In the end, Kōbe Hikaru failed.

Three consecutive days of attempts, and he still couldn't sense that so-called 'clear qi.'

It wasn't a matter of talent.

Kikyō had said it herself — his soul was intact, his will resilient, his foundation stronger than most human cultivators.

The problem was the body.

A Ghost Warrior's shell instinctively rejected spiritual power. Every time he reached out to sense those faint specks of light drifting through heaven and earth, the demon-qi inside him would stir on reflex — a convulsive, animal resistance.

Like throwing water into a pot of boiling oil.

The clear qi and murky qi slammed into each other and shredded what little perception he'd managed to scrape together into nothing.

"No luck today either?"

Kōbe Hikaru opened his eyes and looked at Kikyō.

The shrine maiden withdrew the hand she had been pressing against his back and shook her head.

"Your demon-qi is too dense," she said. "Unless you find a way to suppress it, sensing clear qi will remain nearly impossible."

"Is there a way?"

"There is."

Kikyō paused. "Kill you.

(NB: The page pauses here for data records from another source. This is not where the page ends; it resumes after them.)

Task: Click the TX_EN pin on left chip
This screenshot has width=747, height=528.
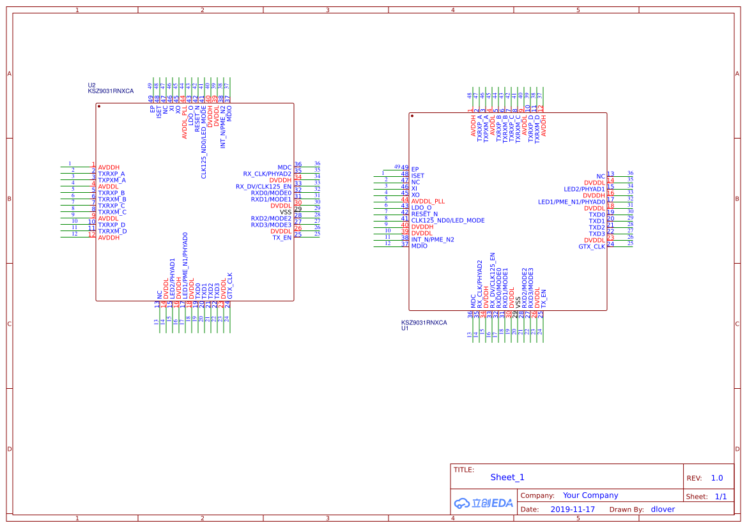Action: (x=282, y=238)
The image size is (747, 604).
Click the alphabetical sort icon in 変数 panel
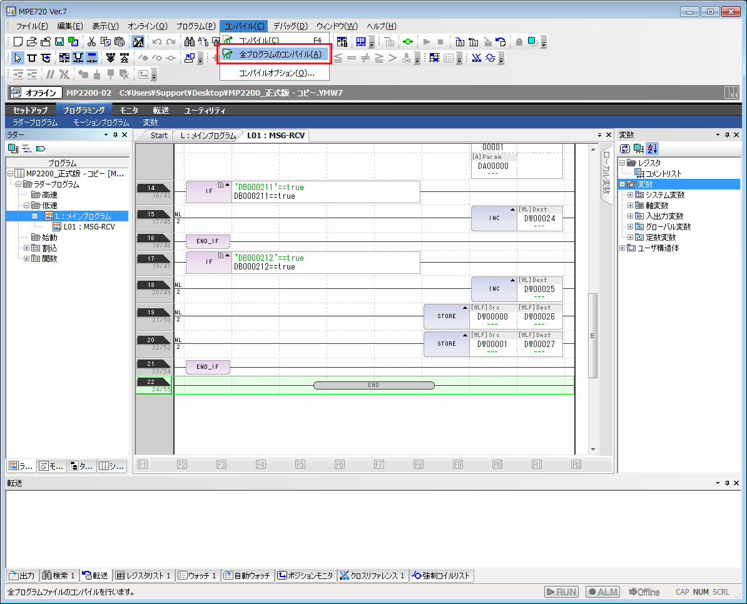(x=652, y=148)
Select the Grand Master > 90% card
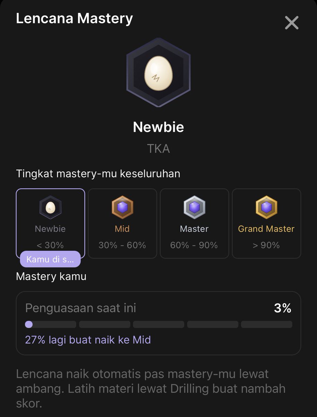Screen dimensions: 317x417 coord(266,223)
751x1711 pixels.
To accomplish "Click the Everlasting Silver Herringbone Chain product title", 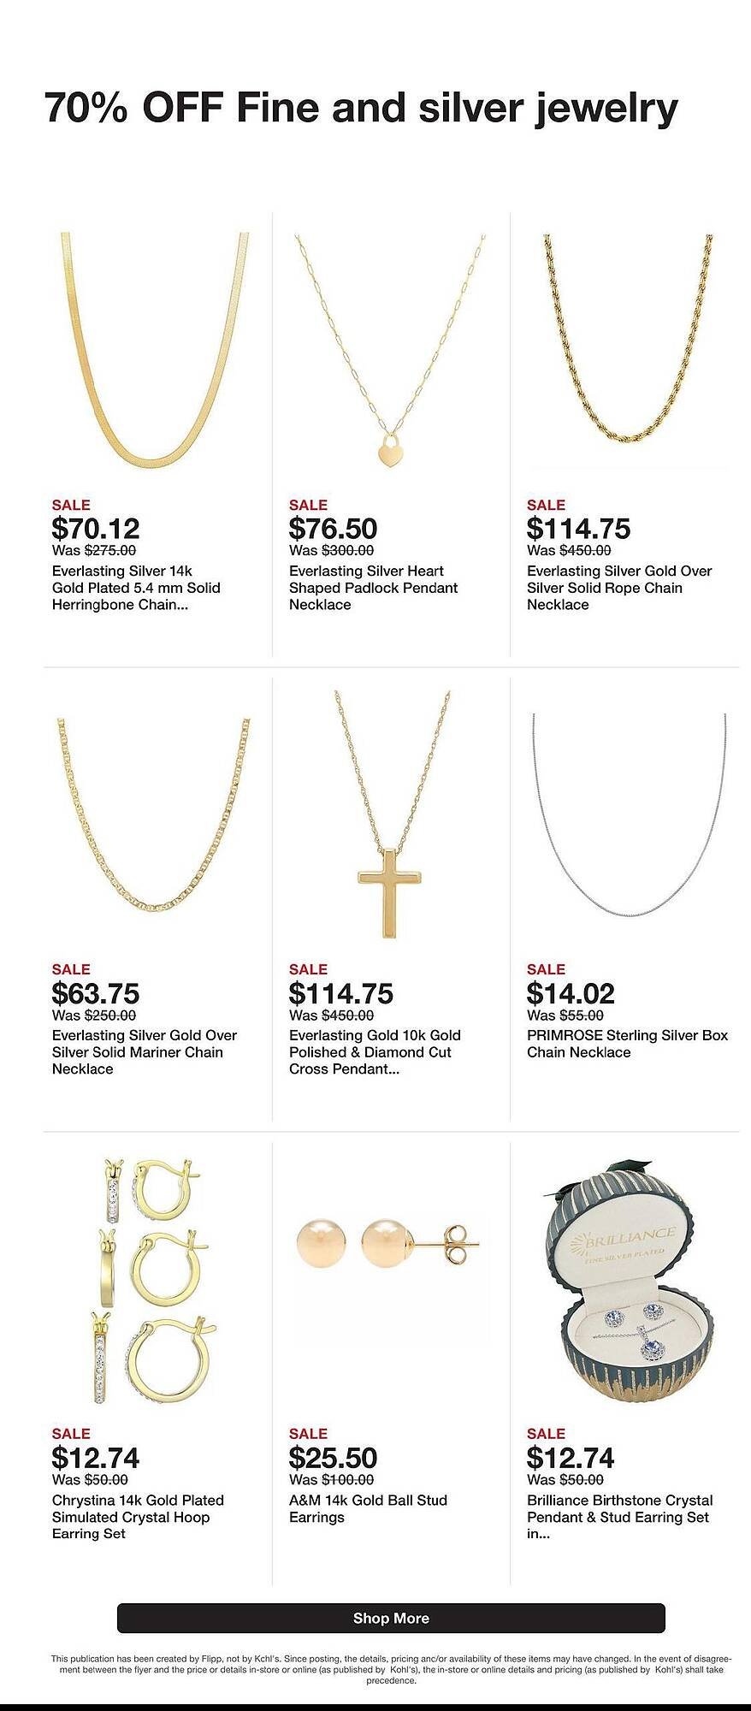I will (135, 588).
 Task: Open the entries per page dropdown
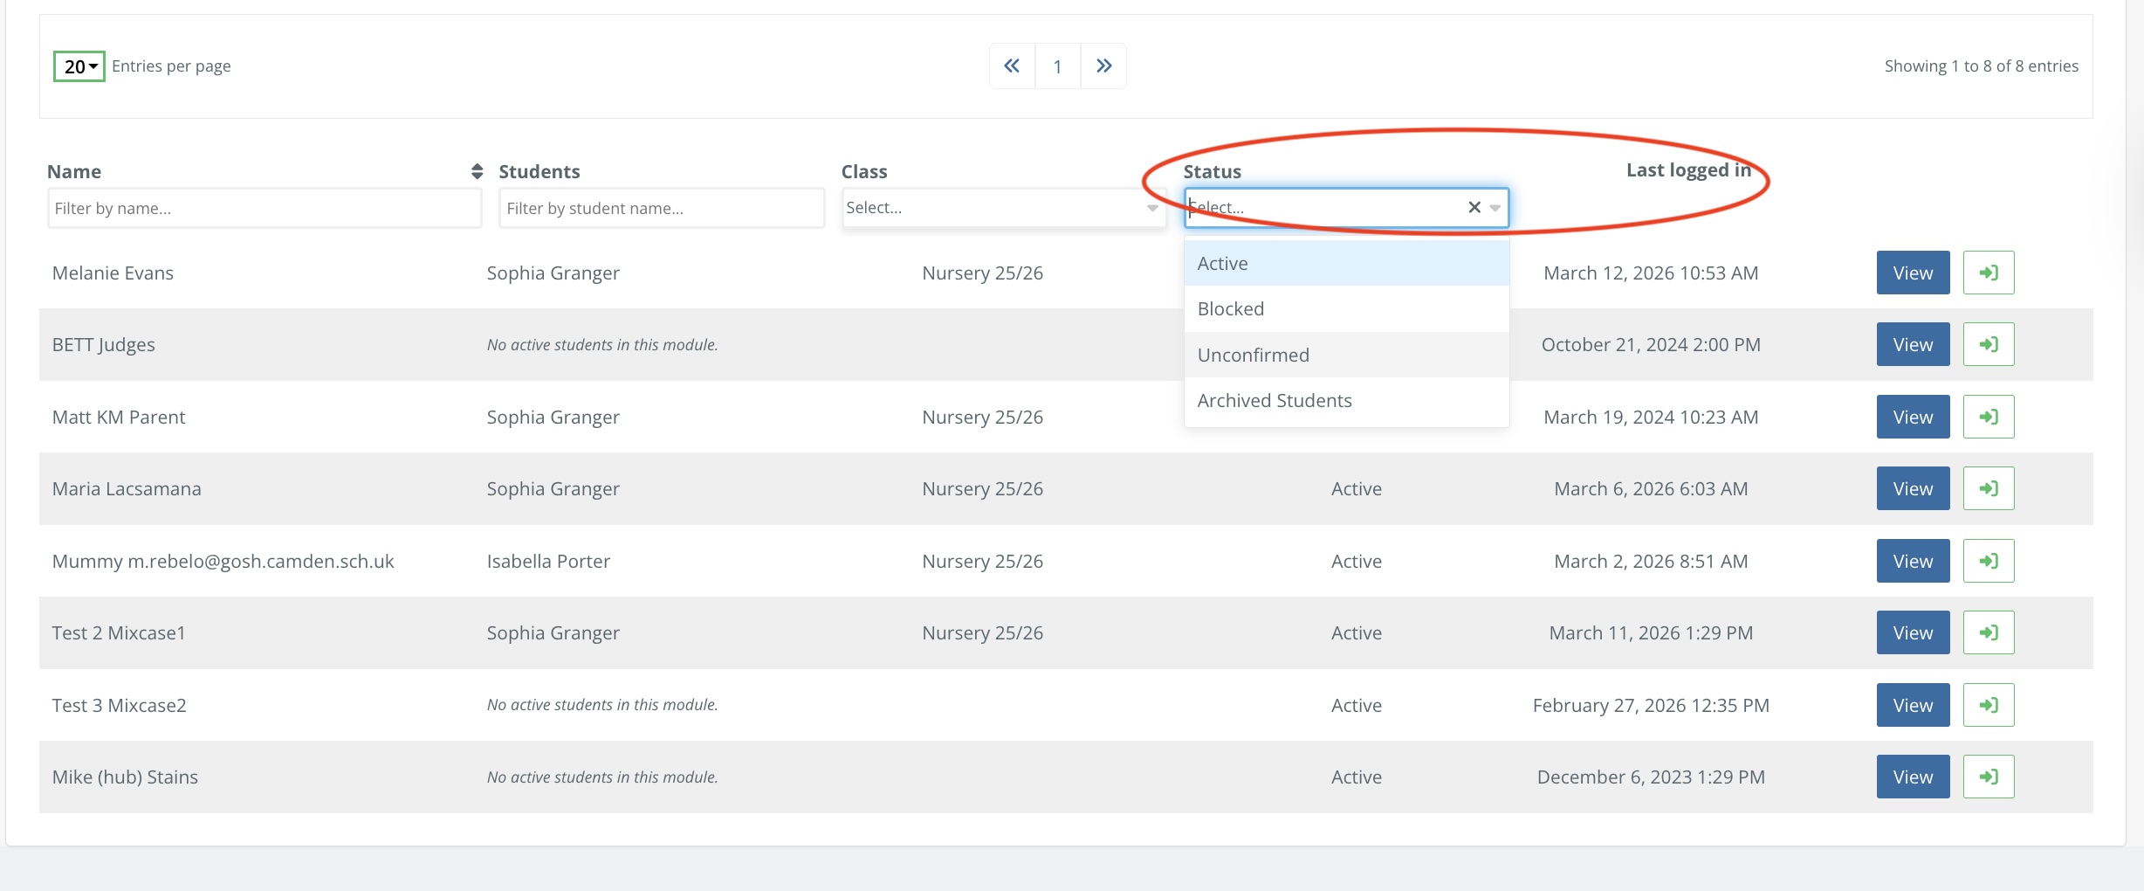(79, 66)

The demon-qi disappears on its own."

"…"

Kōbe Hikaru was silent for two full seconds.

"You're joking, right?"

Kikyō didn't answer. She simply turned and walked back toward the main hall.

But Kōbe Hikaru could have sworn — just for an instant — that the corner of her mouth twitched upward.

Fine.

If he couldn't learn it, he couldn't learn it. He'd never honestly expected to master spiritual power in a matter of days — for human mages, that was the work of years of bitter cultivation. What was a demon doing expecting to speed-run it?

That was wishful thinking.

But that said —

If spiritual power was off the table for now, he couldn't just sit around doing nothing.

The Shikon Jewel's Affection rating wasn't going to grind itself.

Kōbe Hikaru pushed himself up from the ground and dusted off his clothes.

He wasn't wearing the shattered armor anymore.

Too conspicuous. The villagers had grudgingly accepted his presence thanks to Kikyō, but every time they caught sight of that bloodstained suit of armor, they'd visibly recoil and take a wide detour around him.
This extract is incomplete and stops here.